*AIM OF THE EXERCISE*. In full and without alteration, return the records below.

(Data items)
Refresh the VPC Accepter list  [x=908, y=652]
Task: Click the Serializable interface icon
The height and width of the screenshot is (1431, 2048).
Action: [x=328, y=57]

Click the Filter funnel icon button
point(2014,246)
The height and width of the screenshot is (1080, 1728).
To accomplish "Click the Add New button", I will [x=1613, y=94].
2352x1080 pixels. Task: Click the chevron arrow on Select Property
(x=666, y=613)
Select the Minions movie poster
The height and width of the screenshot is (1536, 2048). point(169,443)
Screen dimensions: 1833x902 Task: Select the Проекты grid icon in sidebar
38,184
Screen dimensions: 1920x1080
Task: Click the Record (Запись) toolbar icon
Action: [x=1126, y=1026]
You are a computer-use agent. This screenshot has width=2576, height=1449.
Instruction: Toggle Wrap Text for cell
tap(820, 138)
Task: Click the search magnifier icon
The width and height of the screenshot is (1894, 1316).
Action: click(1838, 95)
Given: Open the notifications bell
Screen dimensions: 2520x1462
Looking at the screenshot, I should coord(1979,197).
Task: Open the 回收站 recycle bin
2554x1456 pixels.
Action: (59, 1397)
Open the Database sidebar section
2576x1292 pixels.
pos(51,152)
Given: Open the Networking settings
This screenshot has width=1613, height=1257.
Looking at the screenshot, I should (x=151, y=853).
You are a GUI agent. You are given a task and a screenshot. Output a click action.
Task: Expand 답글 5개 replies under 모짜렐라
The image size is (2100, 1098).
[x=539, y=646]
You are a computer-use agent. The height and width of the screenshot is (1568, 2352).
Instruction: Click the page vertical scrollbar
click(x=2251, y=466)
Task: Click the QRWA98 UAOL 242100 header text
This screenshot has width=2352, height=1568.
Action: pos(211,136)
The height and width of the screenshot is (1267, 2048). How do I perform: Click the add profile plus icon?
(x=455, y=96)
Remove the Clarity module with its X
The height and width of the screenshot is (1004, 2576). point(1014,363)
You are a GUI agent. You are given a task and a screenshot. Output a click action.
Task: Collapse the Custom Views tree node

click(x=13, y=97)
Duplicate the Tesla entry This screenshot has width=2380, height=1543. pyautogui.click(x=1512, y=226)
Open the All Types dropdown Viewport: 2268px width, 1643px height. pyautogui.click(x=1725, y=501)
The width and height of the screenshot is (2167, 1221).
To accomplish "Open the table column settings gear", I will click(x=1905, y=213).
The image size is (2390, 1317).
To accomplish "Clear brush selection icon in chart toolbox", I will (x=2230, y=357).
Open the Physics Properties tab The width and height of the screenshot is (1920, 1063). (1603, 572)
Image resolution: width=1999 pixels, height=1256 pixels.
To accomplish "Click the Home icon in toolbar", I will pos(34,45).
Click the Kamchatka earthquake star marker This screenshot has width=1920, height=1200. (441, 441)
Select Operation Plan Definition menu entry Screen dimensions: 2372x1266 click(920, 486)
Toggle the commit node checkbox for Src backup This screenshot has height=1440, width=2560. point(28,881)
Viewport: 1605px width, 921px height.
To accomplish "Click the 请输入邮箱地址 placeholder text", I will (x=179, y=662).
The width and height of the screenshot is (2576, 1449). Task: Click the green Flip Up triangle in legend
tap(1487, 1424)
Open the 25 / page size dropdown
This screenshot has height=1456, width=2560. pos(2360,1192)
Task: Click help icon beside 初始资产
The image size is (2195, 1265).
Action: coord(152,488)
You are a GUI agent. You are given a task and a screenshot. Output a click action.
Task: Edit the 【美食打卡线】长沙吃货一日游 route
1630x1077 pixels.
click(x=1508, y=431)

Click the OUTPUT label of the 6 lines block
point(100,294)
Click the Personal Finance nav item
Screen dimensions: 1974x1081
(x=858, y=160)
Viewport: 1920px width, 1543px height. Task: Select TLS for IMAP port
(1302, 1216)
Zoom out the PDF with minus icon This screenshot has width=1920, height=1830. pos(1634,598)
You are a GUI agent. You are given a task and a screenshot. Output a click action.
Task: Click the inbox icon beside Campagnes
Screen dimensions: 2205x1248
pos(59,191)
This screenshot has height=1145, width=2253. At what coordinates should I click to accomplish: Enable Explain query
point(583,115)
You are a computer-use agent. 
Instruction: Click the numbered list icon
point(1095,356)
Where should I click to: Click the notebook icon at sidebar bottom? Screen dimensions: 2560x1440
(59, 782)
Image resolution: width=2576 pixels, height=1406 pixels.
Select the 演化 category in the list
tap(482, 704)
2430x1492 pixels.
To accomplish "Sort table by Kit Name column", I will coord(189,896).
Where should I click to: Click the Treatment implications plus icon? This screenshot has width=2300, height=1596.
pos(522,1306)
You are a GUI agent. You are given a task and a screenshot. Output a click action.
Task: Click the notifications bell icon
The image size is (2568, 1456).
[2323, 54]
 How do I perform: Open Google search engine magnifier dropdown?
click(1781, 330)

*RESPONSE AREA*.
Refresh the VPC Accepter list  [x=908, y=652]
Task: Click the Serializable interface icon
The height and width of the screenshot is (1431, 2048).
Action: [x=328, y=57]

Click the Filter funnel icon button
point(2014,246)
The height and width of the screenshot is (1080, 1728).
To accomplish "Click the Add New button", I will [x=1613, y=94].
2352x1080 pixels. Task: Click the chevron arrow on Select Property
(x=666, y=613)
Select the Minions movie poster
The height and width of the screenshot is (1536, 2048). point(169,443)
Screen dimensions: 1833x902 Task: Select the Проекты grid icon in sidebar
38,184
Screen dimensions: 1920x1080
Task: Click the Record (Запись) toolbar icon
Action: [x=1126, y=1026]
You are a computer-use agent. This screenshot has width=2576, height=1449.
Instruction: Toggle Wrap Text for cell
tap(820, 138)
Task: Click the search magnifier icon
The width and height of the screenshot is (1894, 1316).
Action: click(1838, 95)
Given: Open the notifications bell
Screen dimensions: 2520x1462
Looking at the screenshot, I should coord(1979,197).
Task: Open the 回收站 recycle bin
2554x1456 pixels.
Action: (59, 1397)
Open the Database sidebar section
2576x1292 pixels.
pos(51,152)
Given: Open the Networking settings
This screenshot has width=1613, height=1257.
Looking at the screenshot, I should (x=151, y=853).
You are a GUI agent. You are given a task and a screenshot. Output a click action.
Task: Expand 답글 5개 replies under 모짜렐라
The image size is (2100, 1098).
[x=539, y=646]
You are a computer-use agent. The height and width of the screenshot is (1568, 2352).
Instruction: Click the page vertical scrollbar
click(x=2251, y=466)
Task: Click the QRWA98 UAOL 242100 header text
This screenshot has width=2352, height=1568.
Action: pos(211,136)
The height and width of the screenshot is (1267, 2048). How do I perform: Click the add profile plus icon?
(x=455, y=96)
Remove the Clarity module with its X
The height and width of the screenshot is (1004, 2576). point(1014,363)
You are a GUI agent. You are given a task and a screenshot. Output a click action.
Task: Collapse the Custom Views tree node

click(x=13, y=97)
Duplicate the Tesla entry This screenshot has width=2380, height=1543. pyautogui.click(x=1512, y=226)
Open the All Types dropdown Viewport: 2268px width, 1643px height. pyautogui.click(x=1725, y=501)
The width and height of the screenshot is (2167, 1221).
To accomplish "Open the table column settings gear", I will click(x=1905, y=213).
The image size is (2390, 1317).
To accomplish "Clear brush selection icon in chart toolbox", I will (x=2230, y=357).
Open the Physics Properties tab The width and height of the screenshot is (1920, 1063). (1603, 572)
Image resolution: width=1999 pixels, height=1256 pixels.
To accomplish "Click the Home icon in toolbar", I will pos(34,45).
Click the Kamchatka earthquake star marker This screenshot has width=1920, height=1200. (441, 441)
Select Operation Plan Definition menu entry Screen dimensions: 2372x1266 click(920, 486)
Toggle the commit node checkbox for Src backup This screenshot has height=1440, width=2560. point(28,881)
Viewport: 1605px width, 921px height.
To accomplish "Click the 请输入邮箱地址 placeholder text", I will (x=179, y=662).
The width and height of the screenshot is (2576, 1449). Task: Click the green Flip Up triangle in legend
tap(1487, 1424)
Open the 25 / page size dropdown
This screenshot has height=1456, width=2560. pos(2360,1192)
Task: Click help icon beside 初始资产
The image size is (2195, 1265).
Action: coord(152,488)
You are a GUI agent. You are given a task and a screenshot. Output a click action.
Task: Edit the 【美食打卡线】长沙吃货一日游 route
1630x1077 pixels.
click(x=1508, y=431)

Click the OUTPUT label of the 6 lines block
point(100,294)
Click the Personal Finance nav item
Screen dimensions: 1974x1081
(x=858, y=160)
Viewport: 1920px width, 1543px height. Task: Select TLS for IMAP port
(1302, 1216)
Zoom out the PDF with minus icon This screenshot has width=1920, height=1830. pos(1634,598)
You are a GUI agent. You are given a task and a screenshot. Output a click action.
Task: Click the inbox icon beside Campagnes
Screen dimensions: 2205x1248
pos(59,191)
This screenshot has height=1145, width=2253. At what coordinates should I click to accomplish: Enable Explain query
point(583,115)
You are a computer-use agent. 
Instruction: Click the numbered list icon
point(1095,356)
Where should I click to: Click the notebook icon at sidebar bottom? Screen dimensions: 2560x1440
(59, 782)
Image resolution: width=2576 pixels, height=1406 pixels.
Select the 演化 category in the list
tap(482, 704)
2430x1492 pixels.
To accomplish "Sort table by Kit Name column", I will coord(189,896).
Where should I click to: Click the Treatment implications plus icon? This screenshot has width=2300, height=1596.
pos(522,1306)
You are a GUI agent. You are given a task and a screenshot. Output a click action.
Task: Click the notifications bell icon
The image size is (2568, 1456).
[2323, 54]
 How do I perform: Open Google search engine magnifier dropdown?
click(1781, 330)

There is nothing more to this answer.